Segundo Bullmore, outros cientistas também têm
conduzido estudos relacionando inflamação e depressão e mostrando a facilidade
com que proteínas conseguem entrar no cérebro, uma vulnerabilidade não
considerada há pouco tempo. Para o pesquisador, esse mecanismo precisa ser mais
compreendido, pois pode fornecer dados valiosos para a compreensão da doença.
“Precisamos aprender com a história da montanha-russa da pesquisa cerebral e
manter a empolgação sob controle. Porém, acredito que, ainda assim, a
inflamação poderia fornecer um elo perdido entre estresse e depressão”,
ponderou.

DNA

A genética é outra frente investigada como um dos
principais fatores desencadeadores da depressão. Segundo especialistas,
entender a relação do DNA com a doença também pode ajudar a compreender a maior
frequência de casos do distúrbio psiquiátrico em uma mesma família. O estudo
mais recente e um dos maiores sobre o tema foi publicado em abril, na revista
Nature Genetics, e analisou o DNA de 135.458 casos de depressão e 344.901 casos
de pessoas sem a doença.

O levantamento mostrou que, entre os 20 mil genes
que compõem o genoma humano, 44 contribuem para o risco de depressão de uma
geração para outra. “Nós mostramos que todos nós carregamos variantes genéticas
para a depressão, mas aqueles com uma carga maior são mais suscetíveis”,
explicou Naomi Wray, uma das autoras do estudo e pesquisadora da Universidade
de Queensland, na Austrália. “Sabemos que muitas experiências de vida também
contribuem para o risco de depressão, mas identificar os fatores genéticos abre
novas portas para a pesquisa dos fatores biológicos”, completou.
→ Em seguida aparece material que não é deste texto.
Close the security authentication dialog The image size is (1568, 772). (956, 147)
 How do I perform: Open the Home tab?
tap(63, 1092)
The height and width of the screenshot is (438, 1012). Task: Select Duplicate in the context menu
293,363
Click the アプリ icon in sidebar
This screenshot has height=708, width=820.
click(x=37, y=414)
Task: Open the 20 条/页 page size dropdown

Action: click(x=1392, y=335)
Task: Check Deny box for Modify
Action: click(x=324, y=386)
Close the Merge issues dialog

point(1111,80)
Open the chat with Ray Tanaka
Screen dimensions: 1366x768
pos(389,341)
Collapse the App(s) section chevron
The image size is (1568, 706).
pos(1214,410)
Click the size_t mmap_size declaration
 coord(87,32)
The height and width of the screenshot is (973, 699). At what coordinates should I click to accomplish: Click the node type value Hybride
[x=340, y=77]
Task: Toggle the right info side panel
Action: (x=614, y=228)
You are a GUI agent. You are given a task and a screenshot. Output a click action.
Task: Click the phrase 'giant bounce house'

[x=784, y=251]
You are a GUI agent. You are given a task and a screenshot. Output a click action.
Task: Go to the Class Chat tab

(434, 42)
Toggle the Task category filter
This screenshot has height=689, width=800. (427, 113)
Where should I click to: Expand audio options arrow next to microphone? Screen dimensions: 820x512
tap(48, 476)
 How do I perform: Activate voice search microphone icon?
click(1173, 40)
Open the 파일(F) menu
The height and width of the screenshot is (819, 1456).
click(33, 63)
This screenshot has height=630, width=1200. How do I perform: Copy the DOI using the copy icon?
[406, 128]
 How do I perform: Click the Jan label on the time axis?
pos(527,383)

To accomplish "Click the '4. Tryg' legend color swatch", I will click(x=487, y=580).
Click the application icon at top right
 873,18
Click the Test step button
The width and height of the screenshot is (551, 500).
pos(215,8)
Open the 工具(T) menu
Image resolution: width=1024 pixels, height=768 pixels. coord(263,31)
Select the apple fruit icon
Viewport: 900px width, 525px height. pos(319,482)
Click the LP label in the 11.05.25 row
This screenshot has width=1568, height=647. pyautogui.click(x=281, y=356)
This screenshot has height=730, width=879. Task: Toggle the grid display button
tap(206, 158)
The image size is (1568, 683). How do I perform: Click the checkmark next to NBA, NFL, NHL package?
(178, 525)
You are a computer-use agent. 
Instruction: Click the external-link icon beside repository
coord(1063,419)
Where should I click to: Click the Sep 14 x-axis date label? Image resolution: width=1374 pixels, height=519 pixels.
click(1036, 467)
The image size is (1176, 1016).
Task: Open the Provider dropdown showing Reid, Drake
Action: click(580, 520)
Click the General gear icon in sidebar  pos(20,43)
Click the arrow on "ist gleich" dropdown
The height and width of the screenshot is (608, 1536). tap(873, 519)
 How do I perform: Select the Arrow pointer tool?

Os investigadores acreditam que mais
questões surgem com a descoberta, já que cada um dos genes pode ter um papel
distinto relacionado à doença, mas, ainda assim, o estudo aumenta as chances de
tratamentos mais direcionados no futuro. “Apesar de décadas de esforço, houve,
até agora, apenas escassos dados sobre os mecanismos biológicos da depressão.
Muitas pessoas sofrem com ela e têm opções limitadas. Esse estudo representa um
grande passo para elucidar os fundamentos biológicos da doença”, explicou
Steven Hyman, diretor do Centro Stanley de Pesquisa Psiquiátrica da
Universidade de Harvard, nos Estados Unidos, e autor do estudo.